My first poem, which apparently I composed aloud at the age of two or three, goes like this:
There used to be a farm,
There used to be a barn,
Now there is nothing but a big pile of dirt.
I happen to know exactly what mound of ruins I was thinking of when I put that thought together – the pile of dirt is long gone, but the field is still there. I remember being fascinated by ruinous things as a pre-literate child: the boarded up windows of an burnt-out apartment building at the end of our street, a house near the supermarket that was being torn down and whose skeleton walls and staircase were open to the sky, a 1930s trailer that was collapsing in a farmer’s field. I wanted to know who had lived in these places and why they had left and where they had gone. I think that’s why I write historical fiction: to populate the vanished landscape of the past.
I’ve often noticed that modern Europeans feel a greater awareness of World War II than Americans do, and I’m convinced this is because the debris of the war is still all around us here in Europe. Every house on our street in Scotland used to have an iron railing set in a low stone wall in the front garden; every single one of these iron railings was chopped down for scrap iron during the war, leaving a row of metal stubs in the stone. Every town in Scotland has garden walls with iron stubs sticking out of them. Every beach in Scotland is littered with concrete blocks the size of tables, a fortification known as “dragon’s teeth,” which were put there to stop Nazi landing craft from invading the British coastline. I passed through a housing estate on a street named “Beaufighter Way” – the modern bungalows were lined up on a re-purposed World War II runway where a squadron of Beaufighter bombers used to take off and land. Once when I visited a Scottish elementary school, a student told me how he and his family had to call out a bomb disposal unit because they’d found a mine floating in the loch where they were boating while on vacation. The war feels less distant in space to me since I’ve lived in Europe, even as it gets farther and farther away in time.
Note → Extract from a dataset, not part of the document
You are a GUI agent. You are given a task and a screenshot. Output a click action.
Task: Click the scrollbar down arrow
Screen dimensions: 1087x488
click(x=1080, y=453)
There’s a part of me that desperately wants to understand this stuff, to integrate it with living memory, not just for me, but for my readers, too. And with that in mind, I make up stories that show a world in which people like us lived with these things when they were in use. The Enigma Game, my most recent World War II novel, gets inside the heads of a range of ordinary people – most notably Louisa Adair, a fifteen-year-old heroine of mixed Jamaican and English heritage – but also Ellen, who grew up wandering Scotland as a Traveller; Jamie, a bomber pilot, one of many civilians turned sudden soldier; and Jane, eighty-two years old, interned by the British for being German, a former opera singer and telegraph operator. They’re all based on bits and pieces of me and everyone I know now – life brings them to life in my head and on the page. When I place them in their historical setting, that comes to life for me as well.
War is destructive. Even when it feels straightforward, or necessary, a fight of good against evil, it is never so simple when you start to dig, and that’s because we are not simple. There are “bad guys” who rebel against the system, there are “good guys” who are prejudiced or sadistic, and both sides struggle to carry out orders they disagree with or to work with people they don’t like. Those concrete blocks on the beach didn’t magically appear there – someone designed a plan to put them there, someone cast the mixture, someone drove a truck and someone hauled them into place – who? A teenager with bad teeth and a little sister who sends him a postcard every week? Did he leave school because he was drafted? Was he angry that he found himself doing such a menial job? I see those lines of “dragon’s teeth” and I feel the same fascination as I did when I was two and first noticed that ruined farm.
Writing historical fiction helps me to bring ghosts to life, creating present truths out of a vanished past.